Zhang, like Liu Shijin, is a key member of the China Finance 40 Forum, a group of state economists who advocate more structural reforms to support the Chinese economy. In particular, Zhang has set sights on reforms that would boost consumption, which accounted for 58 per cent of Chinese growth last year.

“The biggest weak link of the Chinese economy is that 200 to 300 million migrant workers can’t [legally] settle in big cities,” he said. “Only if they are able to settle in the city that China can be called a real well-off society. It will also boost the economy, lift demand for manufactured goods and unleashed consumption potential.”
Currently, most large Chinese cities only provide social services including health care and schooling to residents who have a legal permit, or hukou. Most migrant workers who come to the big cities for jobs are blocked from obtaining a hukou, meaning they have to travel back to their rural hometowns to have access to basic social services, so often do not settle in their adopted city.

Problem set –
• 1. Copy the passage on China's migrant workers from "Currently, most large" to "their adopted city.", substituting "household registration" for every "hukou".
• 2. According to the passage on China's migrant workers, what share of Chinese growth did consumption account for last year?
The listing that comes next has no connection to the passage on China's migrant workers.

Collected material –
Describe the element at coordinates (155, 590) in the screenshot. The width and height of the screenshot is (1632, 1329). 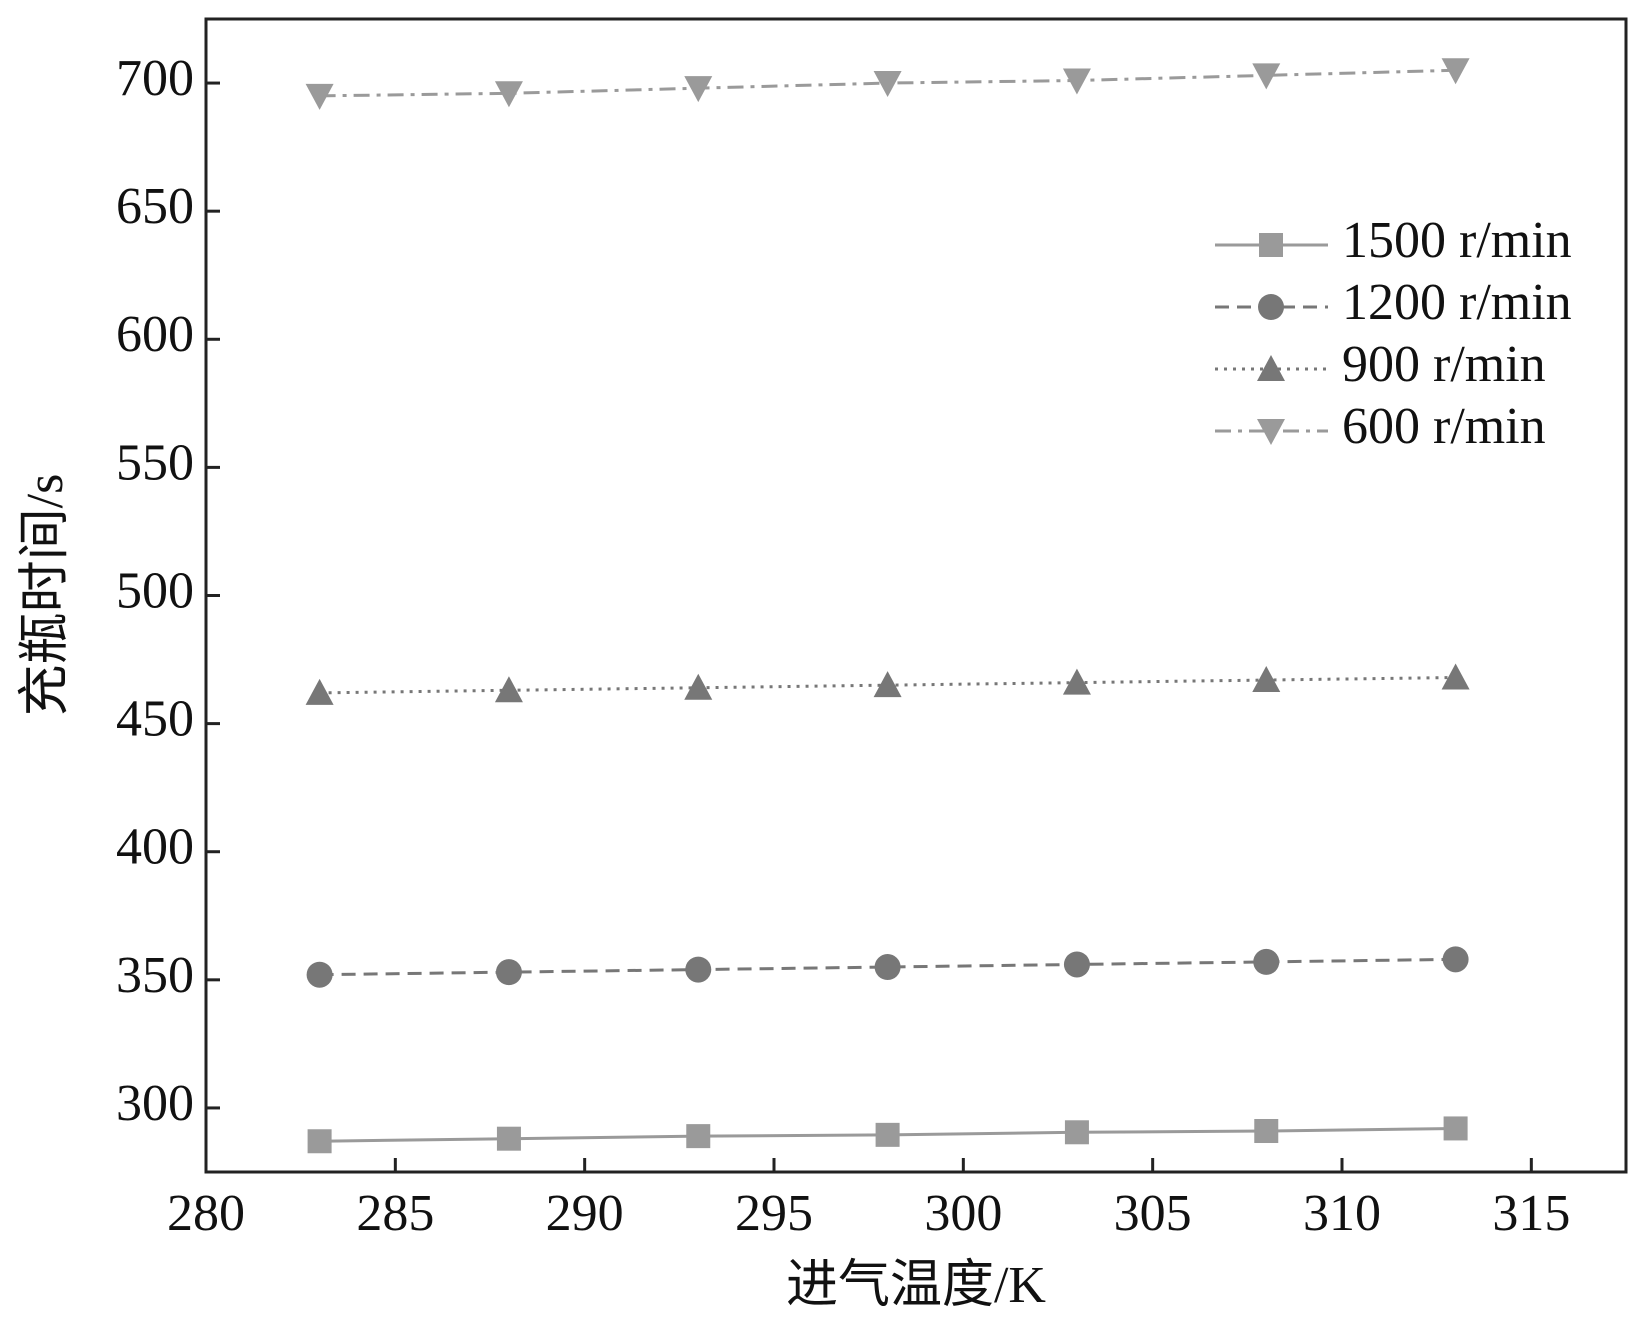
I see `y-tick-label: 500` at that location.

Responses –
• 1.
Currently, most large Chinese cities only provide social services including health care and schooling to residents who have a legal permit, or household registration. Most migrant workers who come to the big cities for jobs are blocked from obtaining a household registration, meaning they have to travel back to their rural hometowns to have access to basic social services, so often do not settle in their adopted city.

• 2. 58 per cent